The gravitational effects of the Sun on a particle orbiting another massive body which itself moves on a circular path around the Sun have been studied extensively. Most recently, Hamilton and Burns (1991) characterized the size and shape of a stability zone around an asteroid on a circular heliocentric orbit within which material could remain bound for an extended period of time. We now consider two additional effects analytically and numerically: the asteroid's non-zero heliocentric eccentricity and solar radiation pressure. In both of these cases, our numerical integrations apply directly to a spherical asteroid, ``Amphitrite,'' with semimajor axis 2.55 $AU$, radius $R_A=100 km$, and density $2.38 g/cm^3$. For an asteroid on an eccentric orbit we argue, based on numerical integrations and analytical approximations, that the stability zone scales roughly as the size of the Hill sphere calculated at the asteroid's pericenter. This scaling holds for large values of eccentricity and allows results for one asteroid with a given mass, semimajor axis and eccentricity to be used for another with different values of these parameters. We compare predictions of the scaling law to numerical integrations for an ``Amphitrite'' with various orbital eccentricities and find good agreement for prograde orbits and for those with orbital planes nearly normal to the asteroid's heliocentric path, but not for retrograde orbits. We apply our results to the minor planet 951 Gaspra.
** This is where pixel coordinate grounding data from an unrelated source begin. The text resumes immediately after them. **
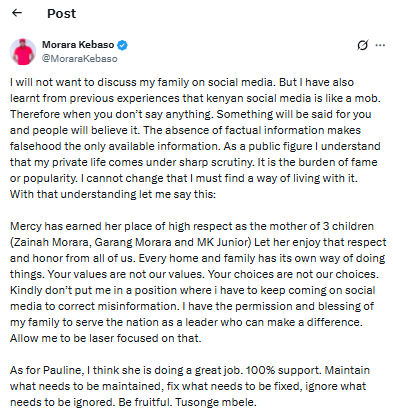Open the Morara Kebaso display name link
This screenshot has width=393, height=413.
coord(78,45)
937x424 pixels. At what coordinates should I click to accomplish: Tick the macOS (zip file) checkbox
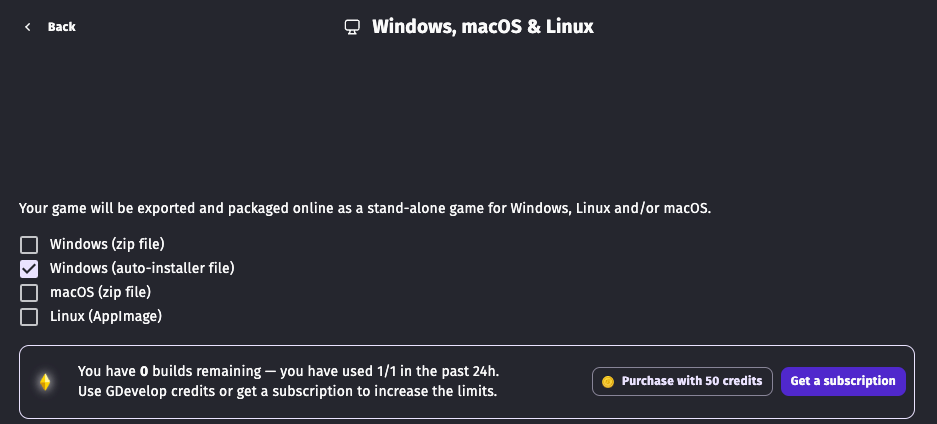point(29,293)
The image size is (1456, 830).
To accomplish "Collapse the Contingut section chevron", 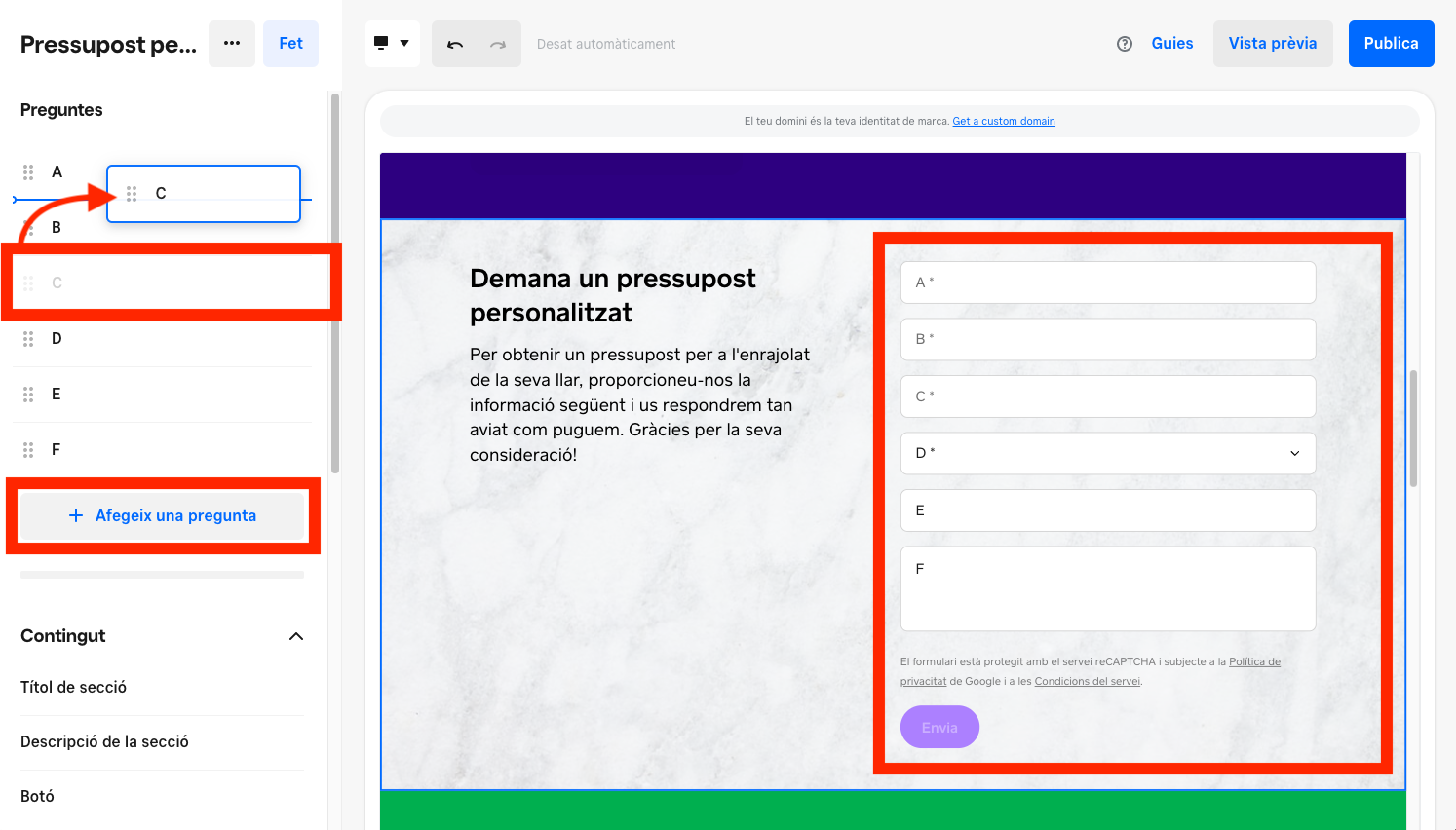I will click(296, 636).
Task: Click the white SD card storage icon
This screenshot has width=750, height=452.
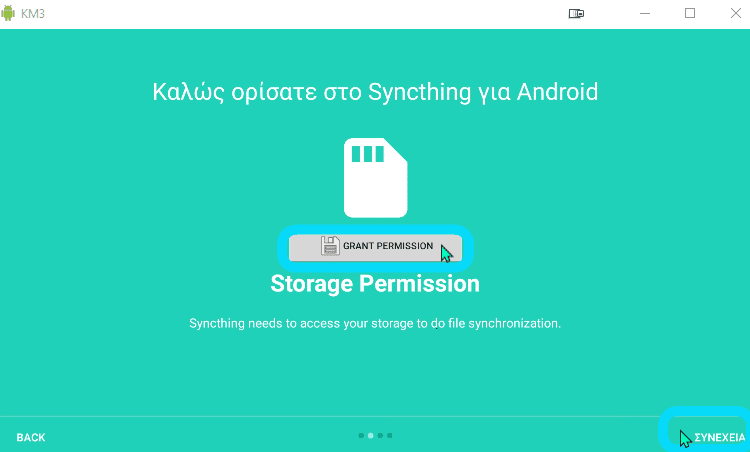Action: [375, 177]
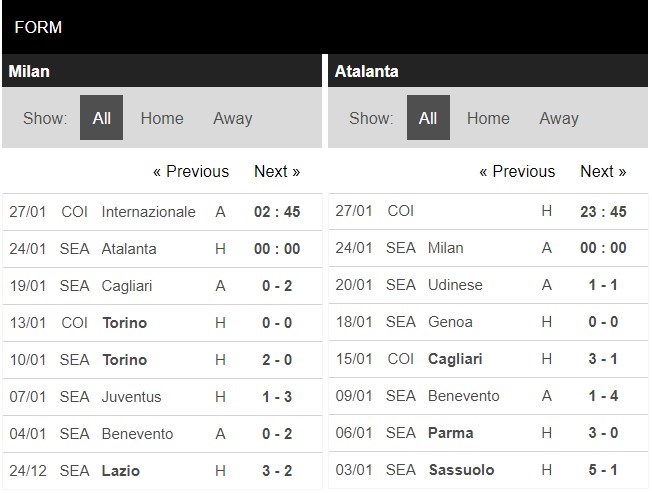Click Juventus in Milan's form list

pyautogui.click(x=131, y=397)
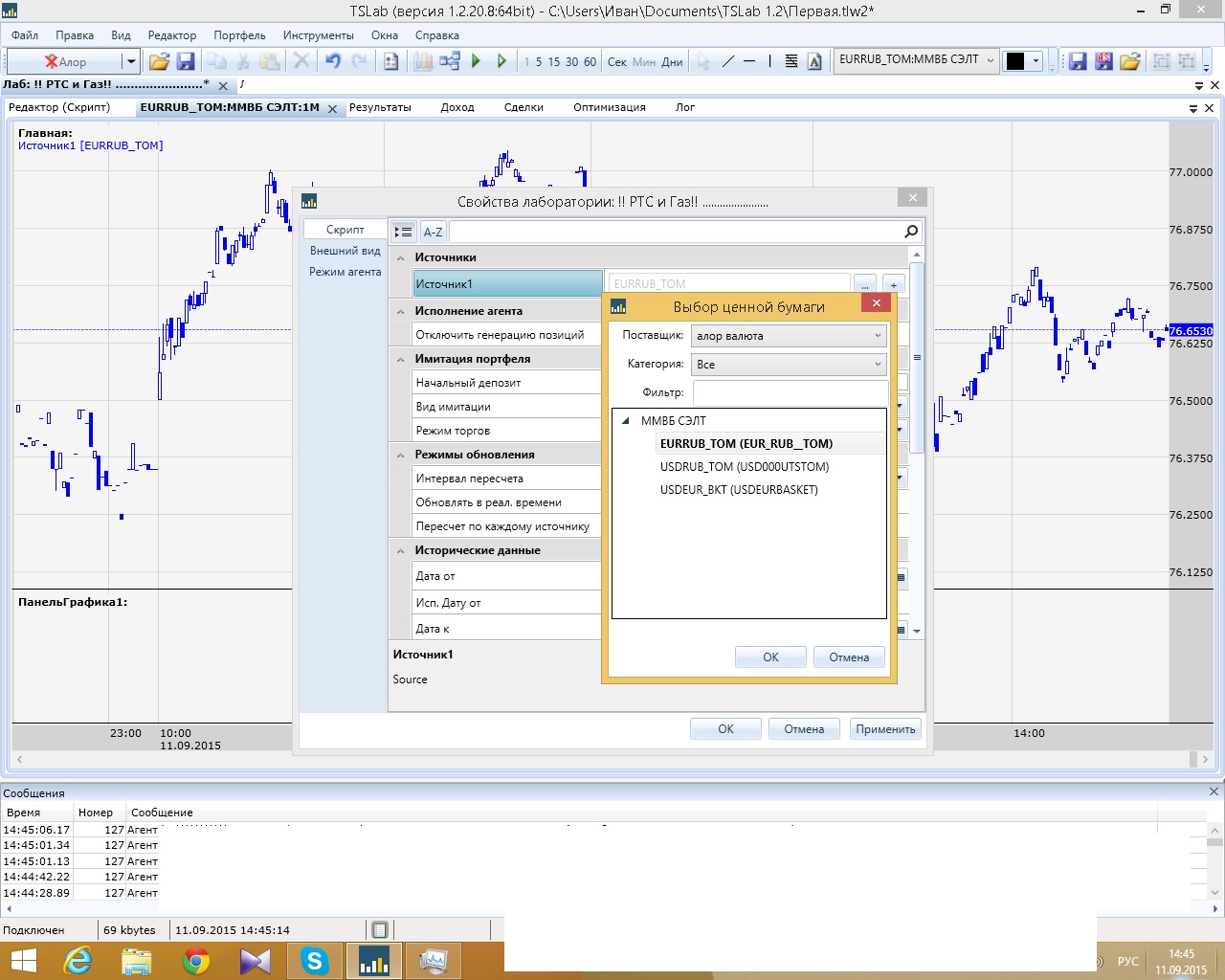Screen dimensions: 1225x980
Task: Click the search magnifier in properties dialog
Action: (910, 231)
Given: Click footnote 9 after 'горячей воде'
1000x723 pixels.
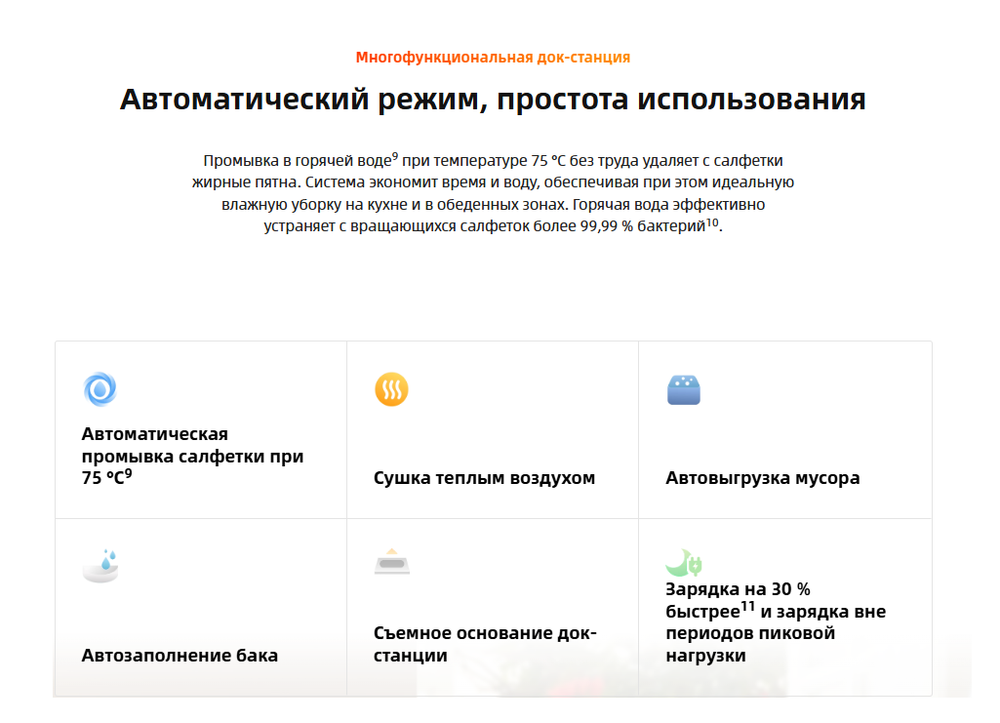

We also determine that solar radiation pressure is a very efficient mechanism for removing relatively small particles from the circum-asteroidal zone. Radiation pressure acting on an orbiting grain can cause large oscillations in the grain's orbital eccentricity which in turn can lead to either escape from the system or impact with the asteroid. We find numerically that particles with radius 0.1 millimeter started on circular orbits escape from ``Amphitrite'' at all distances beyond 130 \RA. Grains of this size started anywhere between the asteroid's surface and 130 \RA are forced to crash into the minor planet. Smaller grains are even more severely affected; we find that all particles with radii ranging from $<1$ micron to tenths of millimeters are swept from the circum-asteroidal environment on timescales comparable to the asteroid's orbital period. The orbits of millimeter-sized grains are also strongly perturbed. Planar paths bound for twenty years are found to extend to only $\sim40\%$ of the critical distance found by Hamilton and Burns (1991); orbits with inclinations near $90\deg$ are somewhat more resilient. Particles larger than a few centimeters are only slightly affected by radiation pressure. These results can be applied to ``Gaspra'', an asteroid only one-thousandth as massive as ``Amphitrite'', by increasing all particle sizes by a factor of $\sim$ ten.